At the same time, utility job briefs are still maturing. For many companies, job briefs done by employees address only a fraction of the hazards and conflicts they could address, leaving workers exposed to errors that a simple conversation might prevent. Not only that, but too many utility workers see the job brief as unnecessary busywork completed to limit somebody else’s legal liability when things go wrong.
Nothing could be further from the truth. Job briefs help utility workers overcome attention limitations that are hardwired into all of us. They afford us the opportunity to recognize when error-likely conditions are upon us and give us a chance to resolve conflicting expectations and avoid inattentional blindness. Above all, they may be a keystone habit we can alter to induce an exponential leap in utility safety.
About the Author: Michael Burnham, CSP, CUSP, is safety director at Riggs Distler & Co., an electrical, mechanical and utility contractor based in Cherry Hill, N.J.
Exercise 1: Understanding Conflicting Expectations
In a gathering of 10 or more people, tell the group you’re going to ask them seven questions to which everyone knows the answers; in reality you will only ask four questions, but you will keep the group from catching on to what is happening by telling them you’re going to ask seven. Instruct the group to yell their answers as fast and as loud as they can. Then ask, in rapid succession:
• What kind of tree grows from an acorn?
• What rises from the lit end of a cigarette?

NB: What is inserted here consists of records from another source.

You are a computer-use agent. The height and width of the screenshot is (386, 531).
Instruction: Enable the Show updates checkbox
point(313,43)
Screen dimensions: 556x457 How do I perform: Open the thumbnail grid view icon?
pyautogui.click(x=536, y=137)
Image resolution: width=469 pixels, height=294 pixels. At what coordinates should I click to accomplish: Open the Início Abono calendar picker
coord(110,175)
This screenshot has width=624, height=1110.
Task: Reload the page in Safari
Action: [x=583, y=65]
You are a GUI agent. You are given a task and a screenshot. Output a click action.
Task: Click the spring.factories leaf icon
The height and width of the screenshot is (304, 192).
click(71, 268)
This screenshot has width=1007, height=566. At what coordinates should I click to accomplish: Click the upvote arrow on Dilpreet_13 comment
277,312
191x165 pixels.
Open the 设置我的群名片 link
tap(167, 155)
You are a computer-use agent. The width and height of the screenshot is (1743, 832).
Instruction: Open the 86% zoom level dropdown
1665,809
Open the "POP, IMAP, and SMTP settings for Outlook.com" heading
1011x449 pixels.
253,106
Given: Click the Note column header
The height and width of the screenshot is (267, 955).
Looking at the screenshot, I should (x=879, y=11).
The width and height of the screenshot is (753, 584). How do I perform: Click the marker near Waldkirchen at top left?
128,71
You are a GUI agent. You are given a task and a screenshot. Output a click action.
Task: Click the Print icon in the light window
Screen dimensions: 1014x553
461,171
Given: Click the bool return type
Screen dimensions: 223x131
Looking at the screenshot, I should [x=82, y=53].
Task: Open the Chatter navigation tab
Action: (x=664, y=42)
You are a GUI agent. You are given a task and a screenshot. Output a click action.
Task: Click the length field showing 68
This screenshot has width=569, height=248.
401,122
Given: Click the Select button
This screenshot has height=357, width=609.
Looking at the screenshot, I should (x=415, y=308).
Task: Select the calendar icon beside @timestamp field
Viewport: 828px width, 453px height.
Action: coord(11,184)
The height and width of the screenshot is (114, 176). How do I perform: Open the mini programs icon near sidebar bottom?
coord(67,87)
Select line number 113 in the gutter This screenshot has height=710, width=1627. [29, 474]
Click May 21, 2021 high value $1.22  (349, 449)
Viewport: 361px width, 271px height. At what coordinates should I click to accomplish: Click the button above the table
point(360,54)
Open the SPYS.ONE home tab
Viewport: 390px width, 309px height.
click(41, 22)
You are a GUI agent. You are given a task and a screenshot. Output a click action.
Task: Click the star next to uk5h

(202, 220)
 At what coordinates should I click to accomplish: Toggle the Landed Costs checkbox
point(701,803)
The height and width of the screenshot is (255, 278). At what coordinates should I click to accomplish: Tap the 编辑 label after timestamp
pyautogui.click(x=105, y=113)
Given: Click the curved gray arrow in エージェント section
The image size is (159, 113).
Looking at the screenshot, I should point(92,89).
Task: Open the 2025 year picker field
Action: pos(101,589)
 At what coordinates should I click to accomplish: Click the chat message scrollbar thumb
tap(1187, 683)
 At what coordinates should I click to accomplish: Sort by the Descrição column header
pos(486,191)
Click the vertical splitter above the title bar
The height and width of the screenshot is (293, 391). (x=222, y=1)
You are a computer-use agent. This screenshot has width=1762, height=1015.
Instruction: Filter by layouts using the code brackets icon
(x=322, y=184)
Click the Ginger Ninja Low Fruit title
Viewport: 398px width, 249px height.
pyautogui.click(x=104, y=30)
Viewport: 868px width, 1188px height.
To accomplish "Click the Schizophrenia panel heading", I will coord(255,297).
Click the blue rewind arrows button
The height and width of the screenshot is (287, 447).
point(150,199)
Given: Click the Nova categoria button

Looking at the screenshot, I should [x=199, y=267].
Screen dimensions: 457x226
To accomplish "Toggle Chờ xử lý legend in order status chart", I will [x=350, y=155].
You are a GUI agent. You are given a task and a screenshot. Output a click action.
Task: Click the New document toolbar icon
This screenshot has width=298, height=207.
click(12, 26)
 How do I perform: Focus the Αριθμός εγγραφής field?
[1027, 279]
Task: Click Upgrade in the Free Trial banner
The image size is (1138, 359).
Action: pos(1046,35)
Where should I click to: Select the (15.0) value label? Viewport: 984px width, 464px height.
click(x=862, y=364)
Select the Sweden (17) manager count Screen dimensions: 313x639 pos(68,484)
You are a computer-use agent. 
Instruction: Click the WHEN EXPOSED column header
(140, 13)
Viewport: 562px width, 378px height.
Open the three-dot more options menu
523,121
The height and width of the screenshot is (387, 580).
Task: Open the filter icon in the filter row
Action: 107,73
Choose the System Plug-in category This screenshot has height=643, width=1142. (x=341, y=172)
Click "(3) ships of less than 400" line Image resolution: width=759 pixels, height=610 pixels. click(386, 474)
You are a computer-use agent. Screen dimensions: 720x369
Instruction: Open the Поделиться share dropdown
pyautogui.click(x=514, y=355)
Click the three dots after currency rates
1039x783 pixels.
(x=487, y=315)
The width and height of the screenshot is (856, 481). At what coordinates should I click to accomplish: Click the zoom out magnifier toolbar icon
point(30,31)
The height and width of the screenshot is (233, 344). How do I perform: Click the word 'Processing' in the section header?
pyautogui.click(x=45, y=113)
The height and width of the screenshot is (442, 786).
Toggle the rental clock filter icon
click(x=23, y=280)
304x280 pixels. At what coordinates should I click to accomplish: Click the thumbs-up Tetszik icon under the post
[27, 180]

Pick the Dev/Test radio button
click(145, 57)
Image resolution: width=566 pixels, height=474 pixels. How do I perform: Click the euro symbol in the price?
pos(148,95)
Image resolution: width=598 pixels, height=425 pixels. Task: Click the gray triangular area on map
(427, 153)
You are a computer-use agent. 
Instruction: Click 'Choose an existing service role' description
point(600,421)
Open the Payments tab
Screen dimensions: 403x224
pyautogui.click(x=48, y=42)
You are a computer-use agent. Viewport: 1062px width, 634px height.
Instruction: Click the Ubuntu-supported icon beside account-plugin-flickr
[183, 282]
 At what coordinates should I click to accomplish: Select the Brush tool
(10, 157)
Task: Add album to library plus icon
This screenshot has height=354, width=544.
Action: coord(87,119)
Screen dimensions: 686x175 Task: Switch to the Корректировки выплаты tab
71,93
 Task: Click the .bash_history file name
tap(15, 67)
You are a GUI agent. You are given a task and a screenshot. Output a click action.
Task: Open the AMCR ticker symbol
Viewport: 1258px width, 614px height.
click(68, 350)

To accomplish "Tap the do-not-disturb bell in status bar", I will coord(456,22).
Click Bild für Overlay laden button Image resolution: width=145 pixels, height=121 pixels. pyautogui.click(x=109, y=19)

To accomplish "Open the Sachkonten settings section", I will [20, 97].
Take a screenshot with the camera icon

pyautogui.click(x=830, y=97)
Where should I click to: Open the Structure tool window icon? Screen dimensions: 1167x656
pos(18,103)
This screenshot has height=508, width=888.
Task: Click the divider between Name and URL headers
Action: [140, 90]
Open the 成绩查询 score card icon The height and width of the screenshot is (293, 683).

• What company is Pepsi’s main competitor?
• What are the whites of an egg called?
Inevitably, someone in the room will answer “oak, smoke, Coke and yolk,” even though everyone knows yolks are yellow, not white. This human error occurs because you introduced a competing expectation that an individual’s System 1, with its need for speed, will trip over a percentage of the time. If you ask someone only what the whites of an egg are called, they are unlikely to answer “yolk.” But when you first ask three questions whose answers are oak, smoke and Coke, the brain starts to sense that the correct answer to the egg-white question rhymes with “oak” and sometimes makes the associative leap to “yolk” (for more information, pick up a copy of James Reason’s “Human Error”).
If you wish to create human error, allowing expectations to conflict is an easy way to do so.
Exercise 2: Creating Inattentional Blindness
To create inattentional blindness, try this exercise from Daniel Kahneman’s “Thinking, Fast and Slow.” Take 60 index cards and write a different four-digit number on each card. Set a metronome to 60 beats per minute and turn it on, so it clicks once per second. Ask a volunteer to turn over one card per second and to add one to each of the digits shown. For example, the volunteer would see 4617 on the card, but would say 5728; 9350 would become 0461; 6872 would become 7983; and so on.
This is a difficult System 2 task. While your volunteer is conducting it, he or she will often fail to notice unusual things that gradually move into or out of his or her normal field of vision. An example can be seen in this selective attention video from Christopher Chabris and Daniel Simons: www.youtube.com/watch?v=vJG698U2Mvo.